In his farewell address, President George Washington gave some advice to the new country as it went forward in the grand experiment of popular government.
Unfortunately, he might as well have been one spouse talking to another, so thoroughly was his advice ignored.
Yet to those in our age who make a great show of being dedicated to the Founding Fathers, it is worth providing a timely but inconvenient reminder of what the most prominent of them actually thought.
For one thing, Washington was highly protective of the U.S. government, so recently hard won.
Americans "should properly estimate the immense value of your national union to your collective and individual happiness; that you should cherish a cordial, habitual, and immovable attachment to it; accustoming yourselves to think and speak of it as of the palladium of your political safety and prosperity; watching for its preservation with jealous anxiety ..."
Yes, it is flowery stuff, but that's how the language was in 1796 - no LOLs in the Farewell Address. Still, the meaning was clear enough. The union was to be the "primary object of patriotic desire."
So much for politicians who have raised the hope of leaving the union because somebody is messing with Texas or whatever other state they consider supremely sovereign. On second thought, maybe President Washington wouldn't have minded now if Texas left, if it took Gov. Rick Perry with it.
Washington didn't like political parties, without which the likes of Mr. Perry would have no natural nursery. The first president warned of the "baneful effects of the spirit of party generally," writing that for popularly elected governments it was "truly their worst enemy."
"The alternate domination of one faction over another, sharpened by the spirit of revenge, natural to party dissension, which in different ages and countries has perpetrated the most horrid enormities, is itself a frightful despotism. But this leads at length to a more formal and permanent despotism. The disorders and miseries which result gradually incline the minds of men to seek security and repose in the absolute power of an individual ..."
He said the spirit of party "serves always to distract the public councils and enfeeble the public administration. It agitates the community with ill-founded jealousies and false alarms, kindles the animosity of one part against another, foments occasionally riot and insurrection.
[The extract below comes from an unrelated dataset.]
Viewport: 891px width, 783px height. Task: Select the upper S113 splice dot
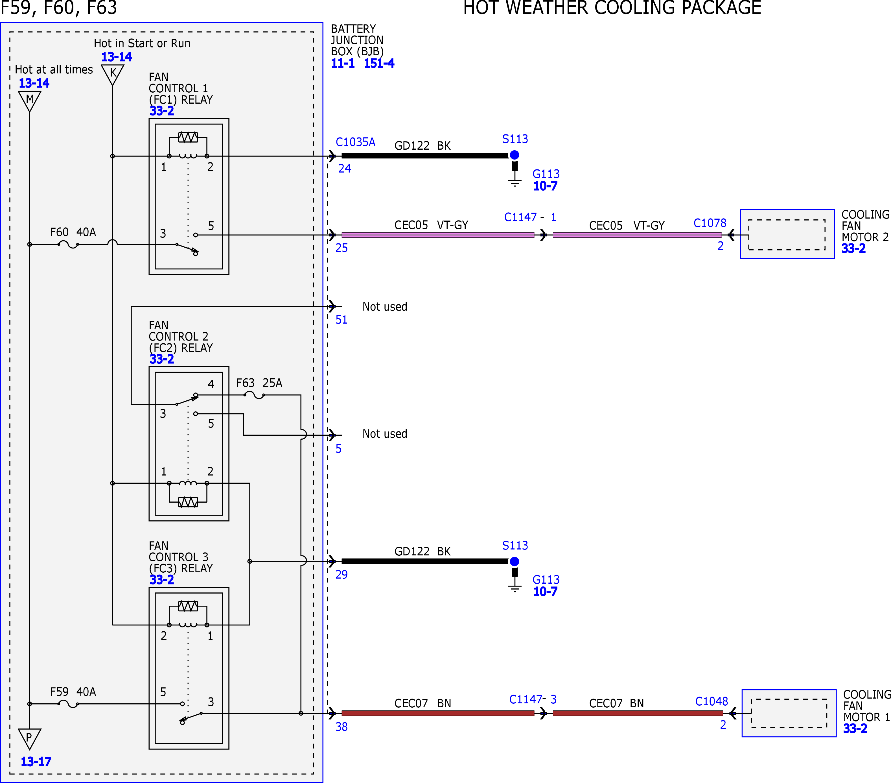pos(514,155)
It opens the door to foreign influence and corruption ..."
This is a prophetic description of our own time, save the occasional riot and insurrection, which are nevertheless routinely threatened in the name of freedom by the under-intelligent and overly armed.
Washington did concede that it was probably true that "parties in free countries are useful checks upon the administration of the government and serve to keep alive the spirit of liberty," but they serve that purpose, he wrote, within "certain limits."
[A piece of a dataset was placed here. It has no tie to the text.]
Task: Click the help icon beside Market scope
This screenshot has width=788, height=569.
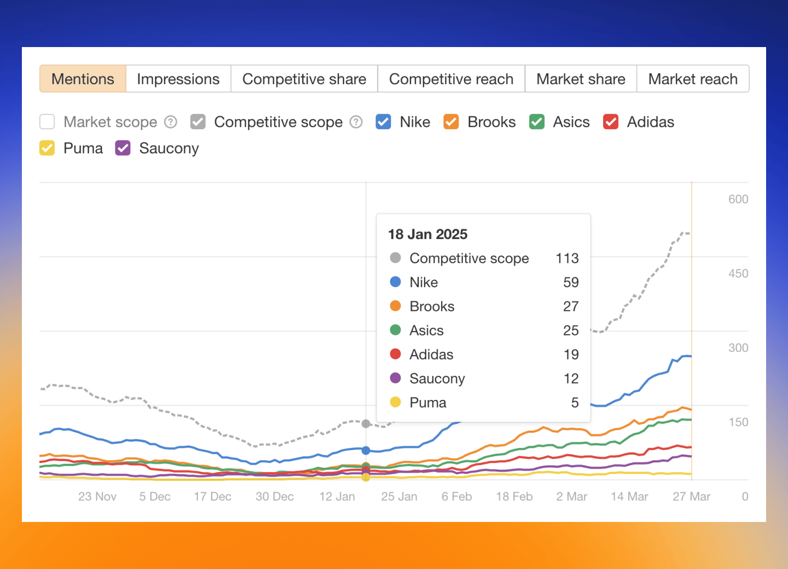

Those limits have been thrown out the historical door. Republicans hate the Democrats and Democrats hate the Republicans, and in pursuing only their party's interest, nowhere is there found any love for the national interest.
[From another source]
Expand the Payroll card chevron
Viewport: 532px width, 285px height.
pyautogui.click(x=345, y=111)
This baneful spirit of party now infects the workings of government to the point of making it nearly unworkable. These clowns couldn't organize a booze-up in a brewery, if it meant the other guys got the credit.
And this is not limited to these shores; the country's dealings with other nations are also poisoned by party allegiance.
As it happens, Washington was no fan of foreign entanglements. In regard to foreign nations, he was for having "as little political connection as possible. So far as we have already formed engagements, let them be fulfilled with perfect good faith. Here let us stop. Europe has a set of primary interests which to us have none; or a very remote relation. Hence she must be engaged in frequent controversies, the causes of which are essentially foreign to our concerns."
Kiddies, can you say Crimea?
There's much in Washington's address to disconcert modern folk of every political stripe. He calls for strict adherence to the Constitution. He sees "religion and morality" as indispensable supports to political prosperity. But it is his words about political parties that most impress me as warnings come to pass.
What we need is less partisanship and more loyalty to the transcendent party of common sense. Or so say I, who thanks George Washington for helping write this column.